Set down exactly the lines below between the line holding "Where should I" and the line holding "Task: Click Div", inclusive; no other line belongs in the answer.

**Entries shown**
□ □ □ □

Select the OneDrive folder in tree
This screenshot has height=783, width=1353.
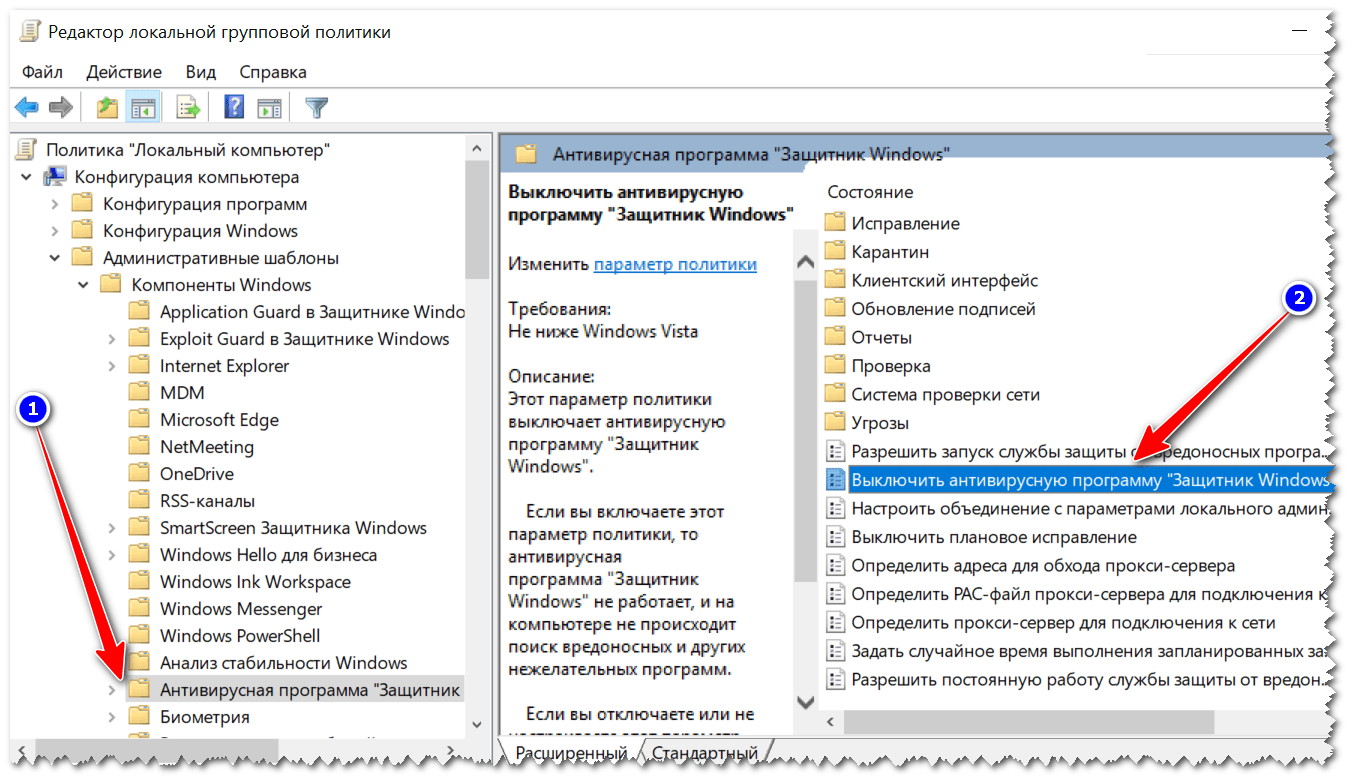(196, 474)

□ □ □ □

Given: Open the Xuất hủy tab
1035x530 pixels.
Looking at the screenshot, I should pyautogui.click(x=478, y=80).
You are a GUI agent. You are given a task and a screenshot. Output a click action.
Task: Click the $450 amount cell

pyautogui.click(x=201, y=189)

□ □ □ □

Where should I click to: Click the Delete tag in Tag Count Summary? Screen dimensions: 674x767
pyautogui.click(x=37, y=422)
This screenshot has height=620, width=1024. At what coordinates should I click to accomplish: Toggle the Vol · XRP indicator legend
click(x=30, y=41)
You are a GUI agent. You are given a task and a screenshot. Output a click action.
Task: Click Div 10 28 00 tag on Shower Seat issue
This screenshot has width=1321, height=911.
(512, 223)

□ □ □ □

**Output of the exercise**
Where should I click to: Click the Delete tag in Tag Count Summary? Screen dimensions: 674x767
pyautogui.click(x=37, y=422)
This screenshot has height=620, width=1024. At what coordinates should I click to accomplish: Toggle the Vol · XRP indicator legend
click(x=30, y=41)
You are a GUI agent. You are given a task and a screenshot. Output a click action.
Task: Click Div 10 28 00 tag on Shower Seat issue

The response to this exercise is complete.